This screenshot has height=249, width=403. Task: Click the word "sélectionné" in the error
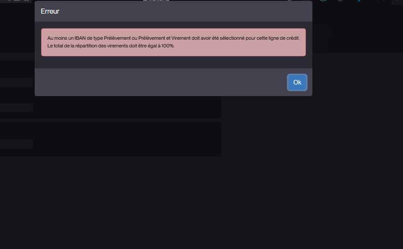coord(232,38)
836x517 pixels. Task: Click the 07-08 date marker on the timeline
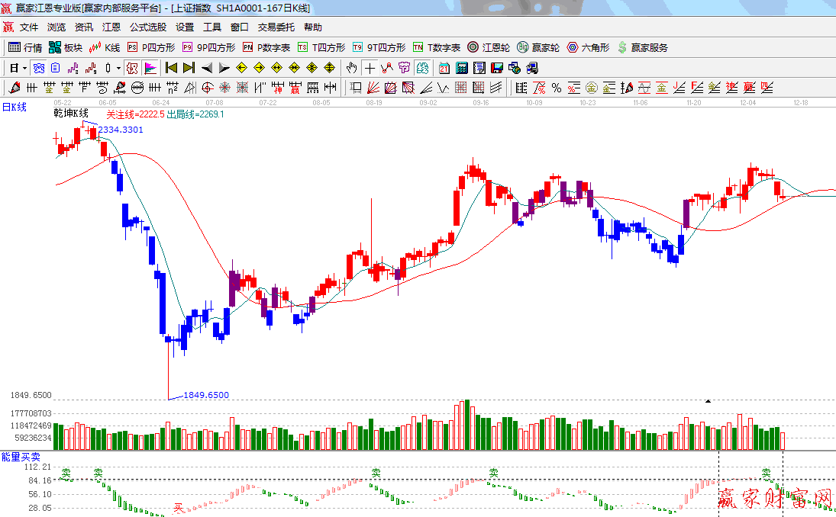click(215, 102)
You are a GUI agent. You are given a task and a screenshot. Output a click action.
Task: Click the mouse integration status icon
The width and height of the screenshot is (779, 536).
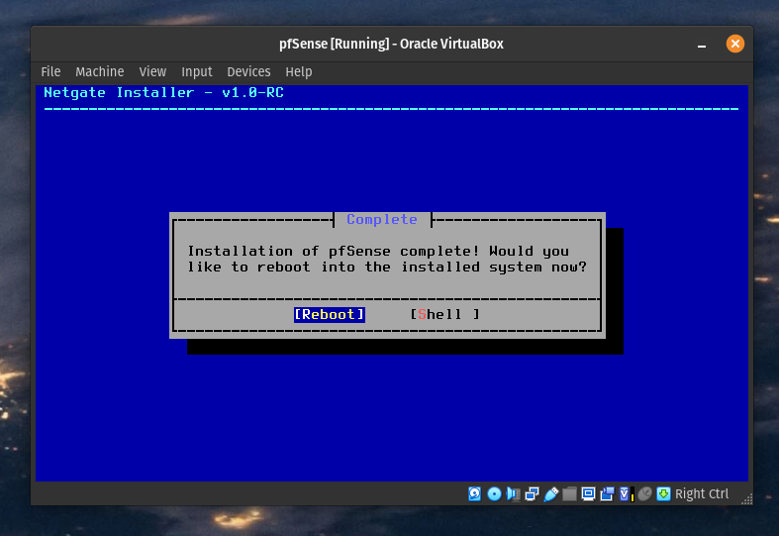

◆ Exercise description:
Restate the whole of the material word for word without the pictures.

◆ Your response:
This screenshot has height=249, width=403. Task: Click the word "sélectionné" in the error
coord(232,38)
836x517 pixels. Task: Click the 07-08 date marker on the timeline
click(215, 102)
You are a GUI agent. You are given a task and a screenshot. Output a click action.
Task: Click the mouse integration status icon
The width and height of the screenshot is (779, 536).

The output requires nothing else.